Abbott stocks trade at a 25.18x PE at a low 0.74 beta, and pays a 1.73% dividend. Its valuation is significantly lower than peers Stryker (36.4x) and Becton Dickinson (37.3x) while its profit margin scores much higher at 17.35% vs. 11.56% and 9.59% respectively. ROI is also comparably higher while Abbott stock’s 1.73% divvy is in-line with this sector (and safe at a 42.17% payout ratio). Back to earnings: Abbott stocks have beaten their last four quarters handily. What’s not to like here?
AbbVie Inc. (ABBV-N)
When I last recommended AbbVie in mid-April, this popular dividend-payer was trading at 52-week highs nearing $175. In three months, shares had raced from $135, so $175 was unsustainable. Last month, shares dipped below $138 and since then it has trended around a reasonable $150. I still like AbbVie stocks. It pays a solid 3.75% dividend, trades below 22x earnings, is safe at a 0.75 beta in a rockly market, and its shares have risen 120% in five years.

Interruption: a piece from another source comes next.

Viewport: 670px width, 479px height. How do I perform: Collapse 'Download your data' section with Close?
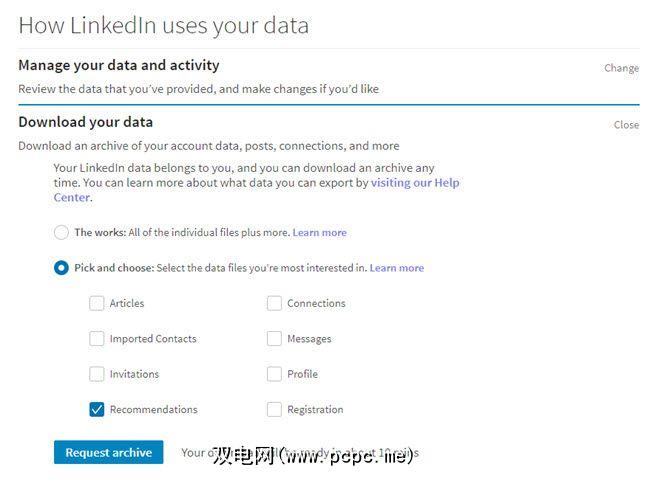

It’s been widely noted that AbbVie’s biggest asset, the rheumatoid arthritis drug Humira, will also be its greatest liability when it comes off patent in 2023 in America. Last year, Humira raked in $17.33 billion of U.S. revenue, 7.6% higher than in 2020. However, internationally Humira has already come off-patent, so revenue slipped 9.6% in 2021 down to $3.4 billion. AbbVie is realistic that it will see a 45% decline in U.S. revenues next year in Humira sales alone. That equals $8.4 billion. In its place, AbbVie has several promising drugs coming down the pipeline, starting with Rinvoq, a JAK inhibitor that treats arthritis, eczema and possibly Crohn’s disease. Then there’s Skyrizi which aims to treat ulcerative colitis. (Currently, the drug is in a late-stage trial.) The street hopes that these two drugs will make up for the loss of Humira. AbbVie also has eight cancer drugs in late-stage trials.
The company reports on July 29. Of course, the street hopes that AbbVie stocks will beat EPS again (though revenues last time fell just short). Just as important is the company uttering any update about the test results of these drugs. Cautious investors may wait for the next report, or more adventurous ones can step in now with a half position.
Jamieson Wellness (JWEL-T)
Closer to Canada is JWEL, a company that sells vitamins and nutritional supplmenets. Jamieson accounts for 25% of the domestic vitamin market and is expanding into the U.S. after it bought Nutrwise Health & Beauty, known for its “youtheory” brand. JWEL paid US$210 million and the deal is widely considered accretive. It doesn’t hurt that Costco already carries JWEL products and that much of the company’s growth is organic. In April, the company’s EPS beat by 2%. Jamieson now trades at 26.71x PE at a very low 0.36 beta and pays a 1.7% dividend. Apart from the divvy, JWEL stocks beat its peers in almost every metric, including profit martin and ROI. The divvy, by the way, is safe at a 41.63% payout ratio, or half the sector’s ratio.
Vitamins are defensive, something you need in today’s uncertain markets where the street keeps chattering about recession. The street likes JWEL stocks with seven buys and no holds or sells and expects about 30% upside at a $45.64 price target. JWEL stocks are still a ways off their $41.70 52-week high.